In the end, the committee settled on allowing board members to attend meetings in person if they are “unable or uncomfortable with attending virtually.”
There was also discussion about making sure the public was able to continue to get access to the courthouse as needed. The plan was to have a doorbell placed so that the public can contact someone to let them in. County clerk Andria Farrand said they had different staff members watching the door as duties permit including court security officer Lisa Kauffman.
Mildbrand said he knows this puts a burden on county employees but said access is important. “I think it is still important that people get access to what they need in the courthouse,” he said.
Taylor County health director Patty Krug also addressed committee members emphasizing the severity of the COVID-19 crisis in the county.
She noted that as of 1 p.m. that day, the county had received 33 new cases with many more expected to come. She said the county needs to be the leader in the community in how to ensure workplace safety. She noted that when they get a department with two to three people out due to exposure to COVID-19, they will quickly run into not being able to have those departments function.
“We need to show people and demonstrate our leadership in order to maintain services in the county,” Krug said. She spoke of talking with a doctor from Los Angeles who was in Taylor County as part of the DMAT team assisting with the overload of cases from around the region at Aspirus Medford Hospital. She said the doctor asked why there wasn’t a mask mandate in place noting that the medical personnel would go out to eat and see servers and others without masks in restaurants and businesses. “We don’t have the authority to do that,” she said in reply to the doctor’s question.

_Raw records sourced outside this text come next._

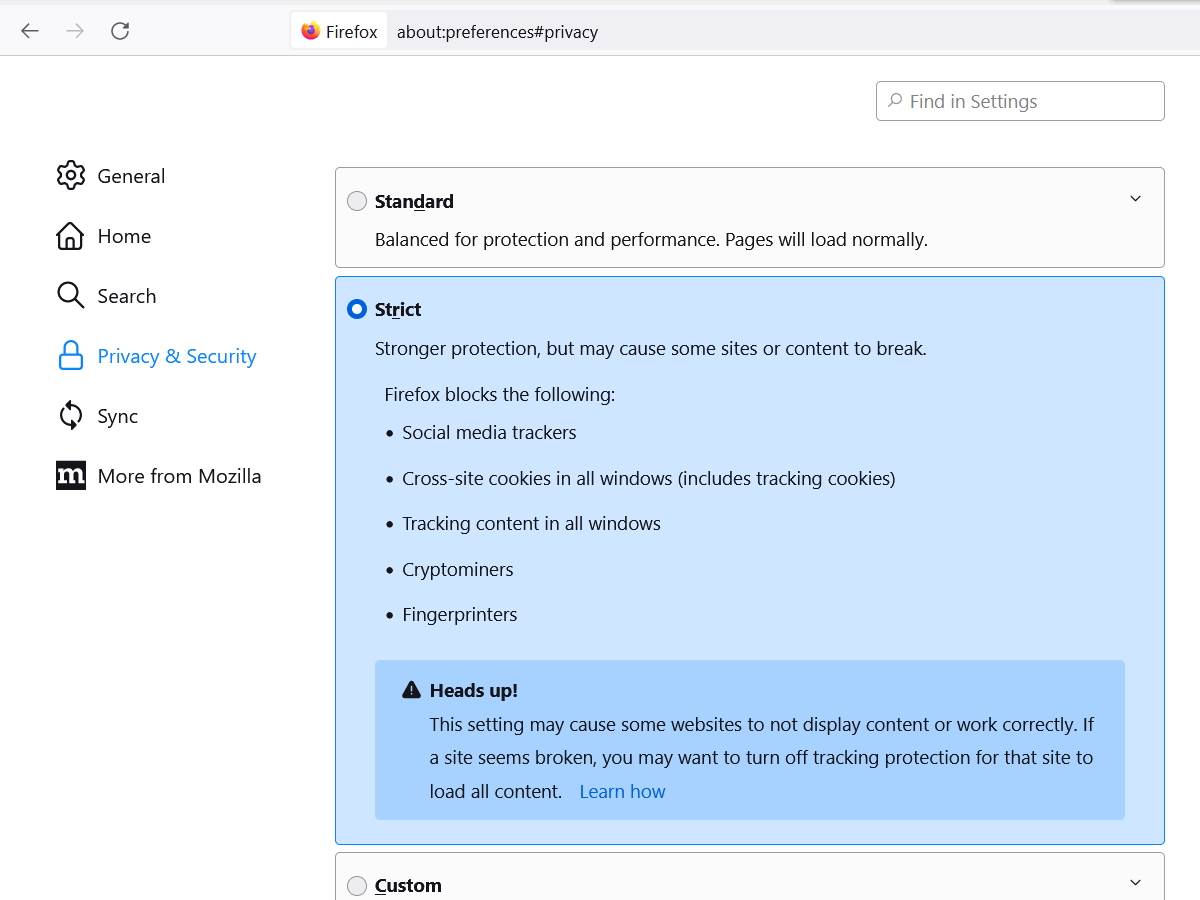Viewport: 1200px width, 900px height.
Task: Reload the current page
Action: [120, 31]
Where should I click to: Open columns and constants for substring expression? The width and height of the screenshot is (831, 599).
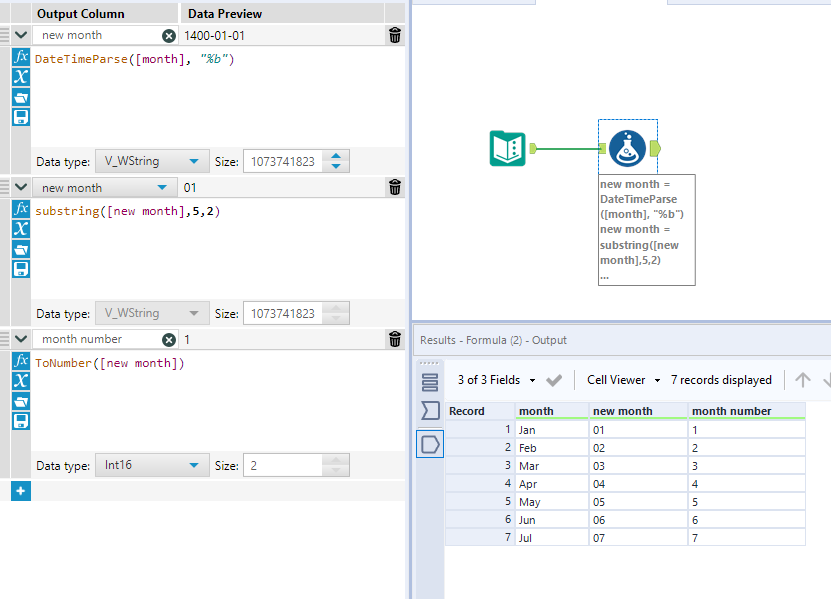pyautogui.click(x=21, y=229)
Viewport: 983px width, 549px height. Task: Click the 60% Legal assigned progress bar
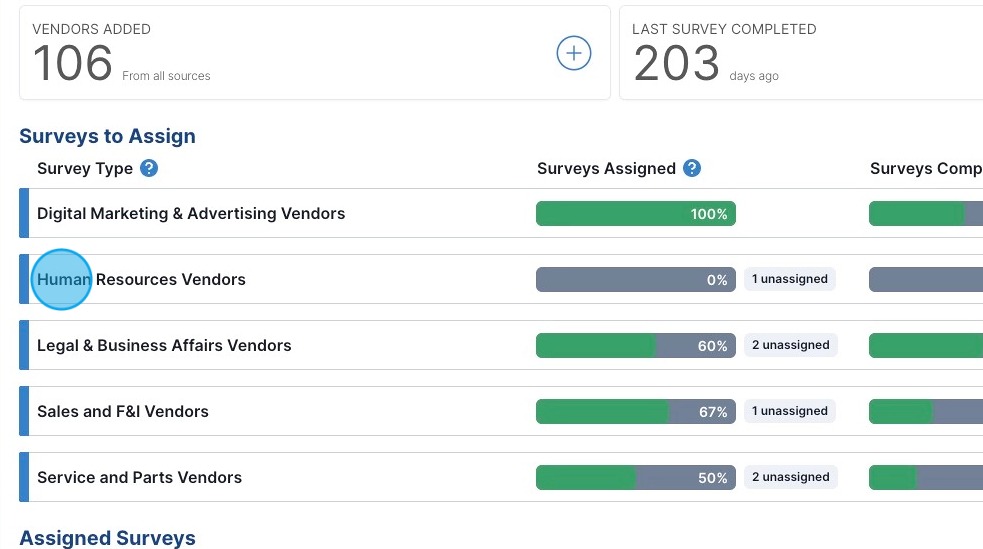tap(635, 345)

“They are here to help because our healthcare system is overwhelmed. I think it gives our community a black eye,” she said, referring to medical people from outside the area noting the lack of people wearing masks.

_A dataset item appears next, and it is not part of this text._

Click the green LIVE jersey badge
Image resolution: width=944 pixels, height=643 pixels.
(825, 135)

She said that if the area wants to keep the schools and businesses open, mask wearing must occur.
As of Tuesday afternoon, Taylor County was at 1,323 positive cases, up 127 from the prior week. As of Tuesday, the health department had been notified of 64 new cases that day. There are currently 483 people in quarantine and 15 local residents hospitalized due to COVID-19. There were no new COVID-19 deaths reported by the medical examiner in the past week with the local total remaining at 17.

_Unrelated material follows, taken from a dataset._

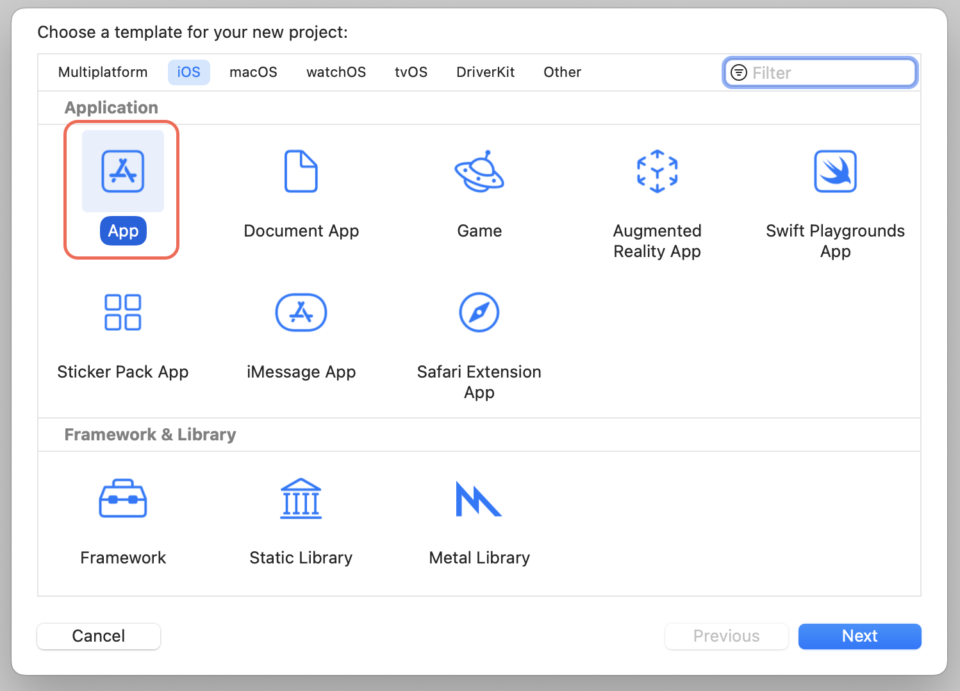Pick the Safari Extension App template

pyautogui.click(x=479, y=311)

In light of the increasing number of cases, the question was raised if the county should continue renting out the fairgrounds buildings for events. Committee members were concerned with sending the wrong message by allowing groups to continue to rent the buildings while at the same time discouraging people from having gatherings. A suggestion was made to allow rentals for under 10 people. However, Mildbrand expressed doubt that groups would want to rent a space like that for groups of less than 10. Lewis gave the example of people having sales in the buildings where there may only be a handful of people there at any one time but more than 10 over the course of the day.
Lewis said the county should go through the rentals through the end of the year and cancel any that are for groups larger than 10 people. “I don’t think we as a county want to have a super spreader event,” he said. Other committee members agreed and voted unanimously to cancel future rentals that will have more than 10 people at them.